На подходе к городу и станции, километра за три, заметили паровозные дымы. Сбросили бомбы, сделали несколько залпов эрэсами. Клубы белого дыма, змейки огня, бегущие по крышам вагонов, свидетельствовали о точном попадании.
«Илы» вошли в облака. Поразительно, но гитлеровские зенитчики почему-то молчали. Они, очевидно, не могли предположить, что в такую погоду кто-то решится их потревожить.
Второй вылет командир назначил после обеда. Маршрут решили не менять. И за это жестоко поплатились. Именно в лесу с земли потянулись трассы «эрликонов», и ведущий увидел вокруг своей машины зловещие шапки разрывов. И тут же почувствовал удар спереди и снизу. Взглянул на приборы — резко упало давление масла в моторе. Он стал глохнуть, а при подходе к Днепру и совсем остановился.
Перед Михайличенко прямо по курсу лежала вытянутая поляна. Это была старая вырубка, сплошь покрытая пнями. Выбора в такой ситуации не было — нужно садиться.
Раздался треск, штурмовик несколько раз подбросило, привязные ремни у летчика лопнули…
Сколько длилось забытье, Иван не помнил. Когда пришел в себя, как сквозь кисею увидел ползущих по полю людей в маскхалатах.
Потянулся к пистолету, но тут же услышал: «Мы свои, братки! Быстрее вылазьте из кабин, а то немец сейчас ударит из минометов. Он эту поляну хорошо пристрелял».
Едва летчик и воздушный стрелок выпрыгнули из самолета, как рядом шлепнулась первая мина, потом посыпались одна за другой. «Ильюшин» вспыхнул…
Нелегкое испытание выпало в эти дни и экипажу лейтенанта И. Кузнецова. Туманным январским вечером его звено возвращалось из разведывательного полета. Густая, непроницаемая облачность не давала самолетам возможности подняться на достойную высоту, и они шли на бреющем. Кузнецов почувствовал толчок, «ил» сильно тряхнуло, и мотор изменил свой «тембр».
— Прыгай! Иду на вынужденную! — крикнул он воздушному стрелку сержанту В. Мужинскому, но тот дал понять, что командира не бросит.
Штурмовик резко пошел на снижение. Внизу промелькнуло какое-то село. Приближался перелесок. Через мгновение машина, снеся снежный сугроб, замерла, окутанная белой тучей. Летчик и стрелок выскочили из кабин, хотели кинуться к лесочку, но, словно из-под земли, перед ними выросли немецкие автоматчики.
— Рус, плен! — заплясали гитлеровцы, как дикари, вокруг связанных по рукам и ногам летчиков. Содрав с пленных одежду, обувь, они погнали их в деревушку и заперли в сарай.

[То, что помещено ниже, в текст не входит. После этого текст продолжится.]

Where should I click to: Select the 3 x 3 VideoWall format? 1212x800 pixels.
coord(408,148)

Какое-то время часовой ходил взад-вперед, вдоль сарая, подпрыгивая от холода. Затем исчез в хате, из которой доносились звуки губной гармошки и пьяные голоса оккупантов.

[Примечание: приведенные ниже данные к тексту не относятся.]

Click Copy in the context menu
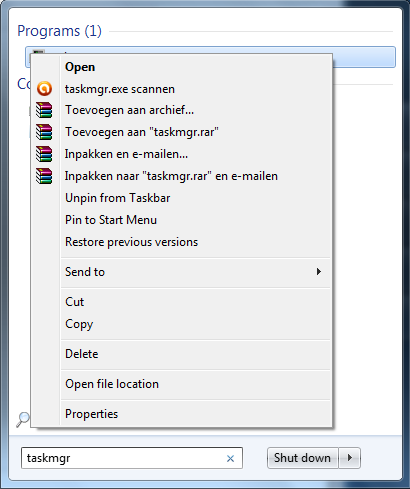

Позже Кузнецов рассказал боевым побратимам, как он забрался на чердак, полазил в темноте, нашарил какое-то тряпье, куски старой брезентовой попоны, обрывки бечевки… Находка помогла им «одеться», обернуть ноги брезентом. Выждав, когда солдаты угомонятся, пленники железным шкворнем приподняли перекладину, запиравшую сарай, и выскользнули наружу.
Сутки пробирались лейтенант Кузнецов и сержант Мужинский к своим. Обмороженные, голодные, выбившиеся из сил прибыли они в часть.

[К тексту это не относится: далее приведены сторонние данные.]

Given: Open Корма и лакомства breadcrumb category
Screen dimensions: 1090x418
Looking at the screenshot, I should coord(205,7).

Через несколько дней командир полка майор Володин слетал на розыски пропавшей машины. Нашел. Отступая, фашисты облили поврежденный самолет бензином и подожгли. Нашел Володин и подворье, сарай, где томились пленные. Хозяйка, пожилая колхозница, рассказала следующее. Услыхав от немцев, что в сарае заперты два советских летчика, она выставила на стол все свои запасы, выпросила у соседей самогонки и до бесчувствия напоила немецких вояк. Утром, обнаружив, что сарай пуст, а пленных и след простыл, гитлеровцы избили часового, который, благодаря сообразительности хозяйки, тоже оказался мертвецки пьян…
Выбывшего из строя лейтенанта И. Михайличенко заменил капитан Г. Красота. Его эскадрилья и девятка «ильюшиных» майора Г. Чернецова часа два держали гитлеровцев под штурмовым огнем у балки со странным названием Злодейка. Когда после боя этот район посетил с несколькими штабными работниками генерал П. А. Ротмистров, они насчитали пятьдесят сгоревших бронемашин, большинство из которых были «фердинанды». Потери в живой силе составили убитыми свыше четырехсот гитлеровских солдат и офицеров.
4 февраля обострилась обстановка в районе Крымки, на участке войск 53-й армии. В архивах в Подольске я разыскал тревожную радиограмму, адресованную генералу В. Г. Рязанову начальником штаба этой армии:
«Бейте танки и бронетранспортеры в районе Соболенка, Толмач — это войска противника. Артиллерию не трогать — она наша»[18].
Командир корпуса срочно прибыл в район Крымки, где гитлеровский генерал Брайт пытался прорваться к своим окруженным частям. В течение ночи там был оборудован командный пункт авиаторов с необходимыми средствами управления. Взлетевшие с Кировоградского узла штурмовики и истребители во взаимодействии с артиллерией двое суток подряд утюжили танковые части Брайта.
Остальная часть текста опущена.